# Deck raised again due to frost heave!



## user1234 (Apr 18, 2011)

2 summers ago we put in a new deck. Unwise at the time, we didn't know that we required a permit to replace a deck so no permit was used. We did use a sonotube but we put the post in the tube along with the concrete at the advice of a local lumber yard. We found out after that we should have placed the metal connector on the top of the concrete at the top. I don't know if this has anything to do with the problem we are now having as the issue that I became aware of was that it could cause the wood to prematurely rot. We did put the concrete down to 5' instead of the recommended 4' (Ottawa) since we thought this would protect even more against frost heave.

Last year, our deck raised around 3" and we accepted that it could just settle that way.
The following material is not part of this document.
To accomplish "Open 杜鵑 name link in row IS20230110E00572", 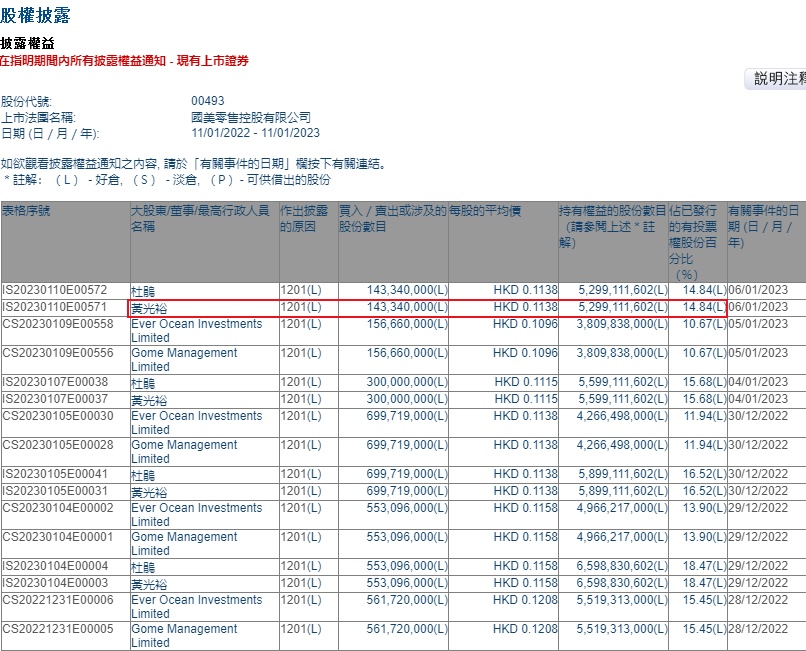I will (x=143, y=290).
This year around 3" more! We have a definite slope towards the house now. I'm not sure what to do to fix this. Should we rip out these posts and replace them? We have a high water table, so could that be the problem - should we not have gone to 5'? Should we undo the bolt at the top and cut the post shorter? Is there anything that we can do that would prevent this from happening again???

All assistance is greatly appreciated!


----------



## nealtw (Apr 18, 2011)

You will probably have to do this again,the five feet should have been enough, next time try to make the bottom of the hole a little bigger around and hold the tube up a little so you create a footing at the bottom, slide in a couple peices of rebar and use a saddle. Don't know why you are having problems but you could shorten the post as temp fix.


----------



## joecaption (Apr 18, 2011)

Just because you put the post in concrete does not mean it's going to rot as long as you were using  pressure treated lumber that's below ground rated.
North America&#39;s #1 selling footing forms - Bigfoot saves time, money on house repairs with concrete footing forms &#38; pier footings


----------



## user1234 (Apr 20, 2011)

nealtw said:


> You will probably have to do this again,the five feet should have been enough, next time try to make the bottom of the hole a little bigger around and hold the tube up a little so you create a footing at the bottom, slide in a couple peices of rebar and use a saddle. Don't know why you are having problems but you could shorten the post as temp fix.



We did bell the bottom and lifted up the sonotube to help create the footing. I would have thought it would be enough. I hadn't thought about the rebar and will include that if we do end up pulling it all out - as well as the saddle.


----------



## nealtw (Apr 21, 2011)

Are you sure your house isn't sinking? It should have worked.


----------



## siriuschaos (Apr 21, 2011)

It is possible that if you built the deck at the same time as the house (say in 1 of those cookie cutter subdivisions where new houses pop up daily) that the
soil surrounding the home hasn't settled sufficiently. If this is the case, its a good bet to play the waiting game for a year before attempting attached projects outside. Even though your new home has sod or a lawn doesn't necessarily mean the sub soil was compacted properly. Back filling is usually done with a back hoe but rarely is it compacted sufficiently (due to possible collapse of the foundation from incorrect or excessive compacting) Its always best to let Ma Nature do the compacting. On the other hand if the home is a half a dozen years old or more, an upheaval of the magnitude you describe would indicate forces at work somewhere.  Is there road construction nearby?
Have you spoken to your neighbors to see if they experienced similar problems?
Was the concrete aerated around the post initially?  Was the diameter of the sonotube sufficient enough to carry the point load of the timber used? IE. 6x6 post= minimum 12" diameter.  There are a number of variables involved if your structure is moving that much.


----------



## nealtw (Apr 21, 2011)

Did the concrete come up or did the post come up thru the concrete and how deep is the post, all the way to the bottom?


----------